Tuesday was our first day of classes, but I only had one class that day because we started language classes the first week and electives were introduced in the second week. The whole first week had a completely irregular schedule, so none of us knew what the full class load would be like until a couple of weeks into the program. I was unpleasantly surprised to find out that my second friend from the bus tour had tested into the same level that I did. On Wednesday we didn’t have class because only electives take place on Wednesdays. As the week progressed and we attended our various language classes, the class of 9 people was able to hear the various levels of effort put into properly pronouncing Russian words. (Those of us in the language program are split up into groups of about 10 people. Within those groups we take Grammar, Conversation and Phonetics classes together, so I rotate to these three classes within that group of 9 students). My friend from the bus probably has the worst pronunciation of Russian I have ever heard. He sounds like he is trying to speak Russian with an American-English accent, so it is very difficult to understand him. I know my pronunciation isn’t perfect, but I do try to put some effort into it, and improve. He doesn’t even try to improve.
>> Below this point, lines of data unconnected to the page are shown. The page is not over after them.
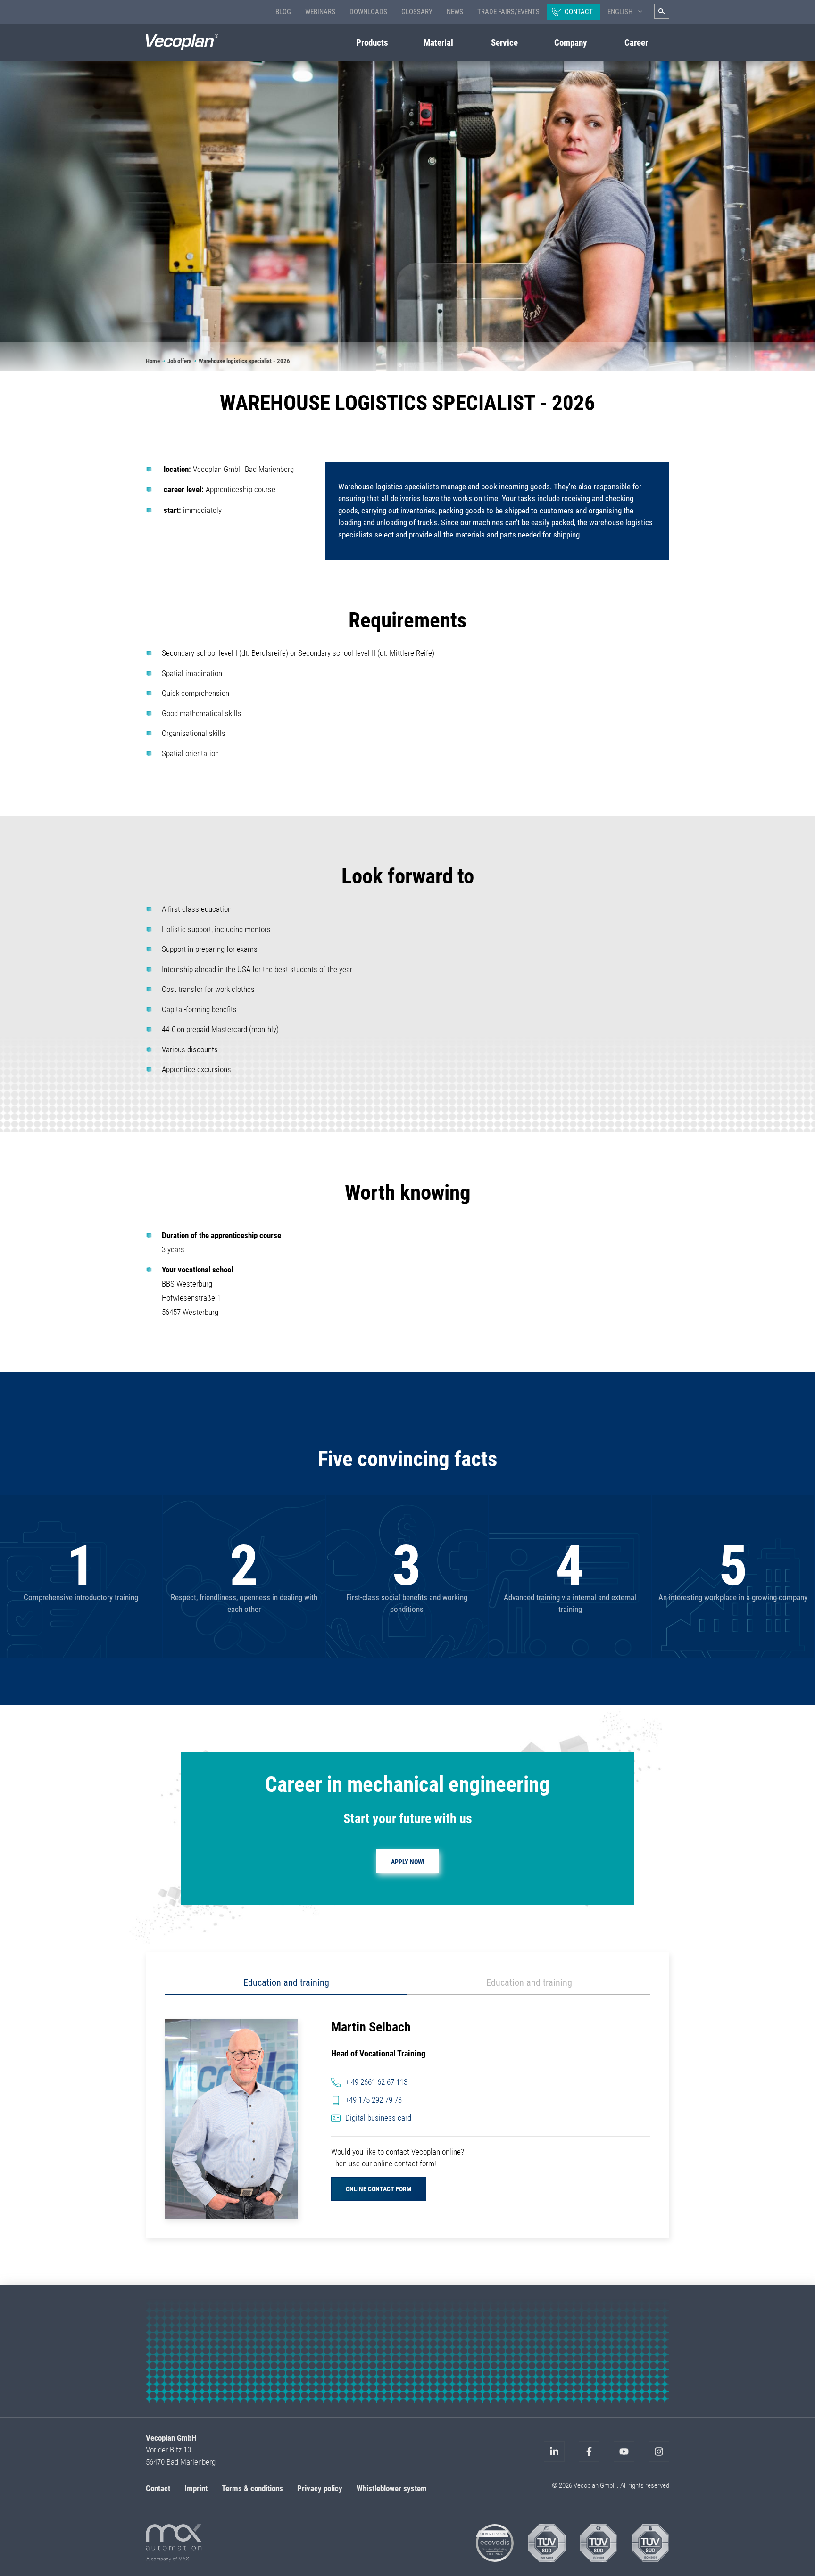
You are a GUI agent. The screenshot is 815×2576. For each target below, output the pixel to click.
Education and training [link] (286, 1982)
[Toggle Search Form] (661, 11)
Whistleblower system (392, 2488)
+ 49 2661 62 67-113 (376, 2082)
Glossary (416, 12)
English (619, 12)
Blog (283, 12)
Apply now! (407, 1861)
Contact (579, 12)
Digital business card (378, 2117)
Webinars (320, 12)
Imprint (196, 2488)
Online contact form (379, 2188)
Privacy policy (319, 2488)
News (455, 12)
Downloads (368, 12)
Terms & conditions (252, 2488)
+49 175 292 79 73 (373, 2100)
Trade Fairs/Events (508, 12)
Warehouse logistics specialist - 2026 (244, 360)
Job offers (179, 360)
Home (153, 360)
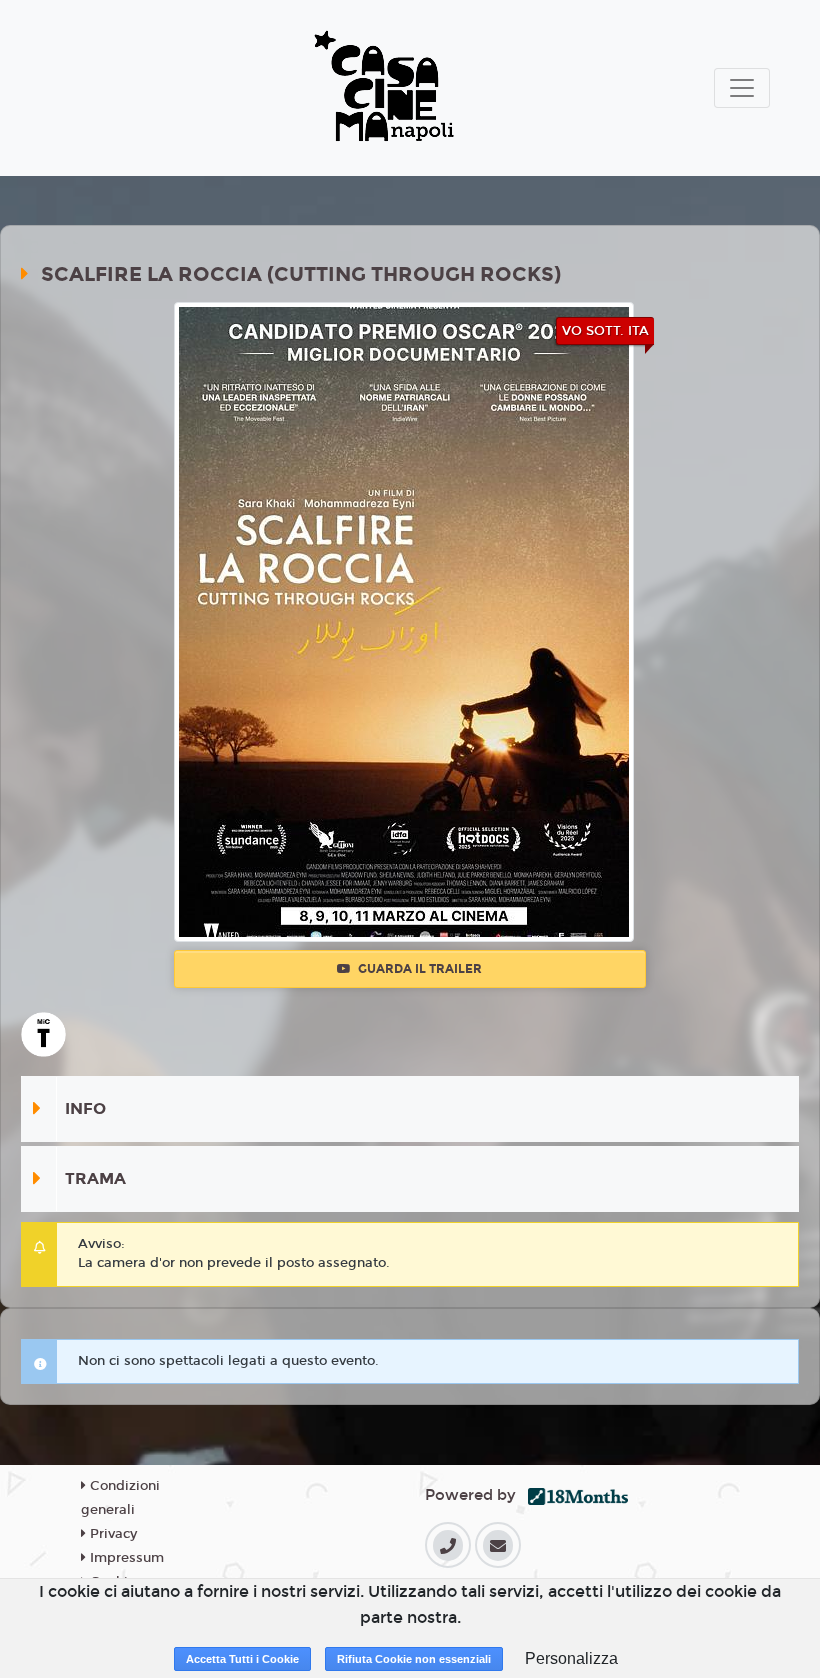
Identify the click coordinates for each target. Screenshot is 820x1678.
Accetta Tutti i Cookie (242, 1659)
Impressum (125, 1558)
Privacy (111, 1534)
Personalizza (571, 1658)
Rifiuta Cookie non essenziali (414, 1659)
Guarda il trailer (418, 969)
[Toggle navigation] (742, 88)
The first week was filled with fumbling around in a new city, getting adjusted to one and a half hour long classes, and figuring out who one wants to spend their time with outside of classes. Although I was in Russia over the summer, my experience this first week was still very disorienting. St. Petersburg is a very different city than Kazan’, which means it has the potential to hold vastly different experiences. I am looking forward to these experiences, and I will try my hardest to keep my blog updated as I enter into another busy program.